Recently, people have begun to draw all the wrong conclusions about the stock market for all the wrong reasons. It is a common phenomenon and it happens every time the stock market moves up or down long enough for the average citizen whose only market investments are in IRAs or 401(k) plans to notice.
The first bad conclusion is that now is the time to pull money out of the market. While this market has fallen long and fallen fast, it is almost always the case that when the average person looks to get out of their investments, they have already fallen significantly which means that getting out now just means locking in losses, especially because precious few of them have any idea about when or how they will get back in.
The second miscalculation that continuously happens to virtually everyone who is not a seasoned investor is the mistaken notion that the stock market is moving and pricing based on now, as in today. It isn’t.
The stock market is now, and has always been, priced based on the future. Investors buy stock not because the stock will be higher today, but because it will be higher in the future (day-traders excluded.) Thus, when a professional investor looks at GE or IBM in today’s market they aren’t interested in today, they are interested in next quarter, next year, next five years, or whatever.
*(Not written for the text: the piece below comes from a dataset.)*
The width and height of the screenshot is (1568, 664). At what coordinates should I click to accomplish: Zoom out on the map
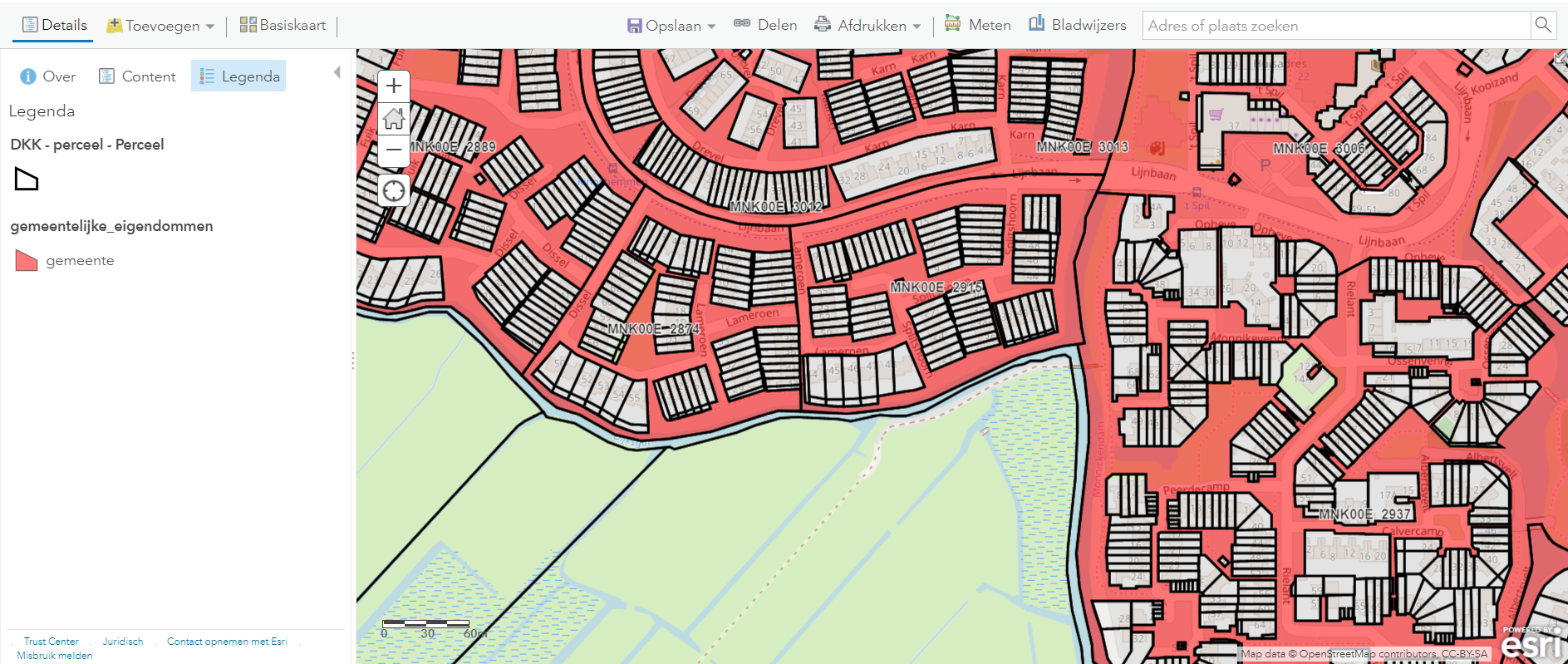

This all adds up to the stock market being what is known as a leading indicator.
- Leading Indicator
- A tool or system whose value indicates the direction of movement, usually in regards to the overall economy, prior to the actual change occurring.
The catch to this, of course, is that no one knows precisely how far out the market is leading, nor how far forward the masses who buy and sell stocks each day are looking. So whether today’s drop in the stock market signifies predicts a drop next quarter or next year is difficult to ascertain. The best one can hope for is to see clues or signs that things might be changing soon.
One such sign may have popped up today.
While it is possible that this is an anomaly and that it means nothing, it may also mean that some of the big money out there is starting to think that prices are at the levels where buying makes sense. A $41 billion deal isn’t the kind of thing you throw together because you are bored on a Sunday afternoon. Merck must see some value at that price in Shering-Plough.
Obviously, a single data point is meaningless in predicting anything, much less the stock market, especially coming on the heals of the yet un-accepted Roche offer for Genetech. It is possible that this is nothing more than biotech consolidation, which is good for the long term, but hardly bullish.
However, if this marks the beginning of a series of mergers and acquisitions, it will be time to start looking at where you want to put your investment dollars for the beginning of the next bull market.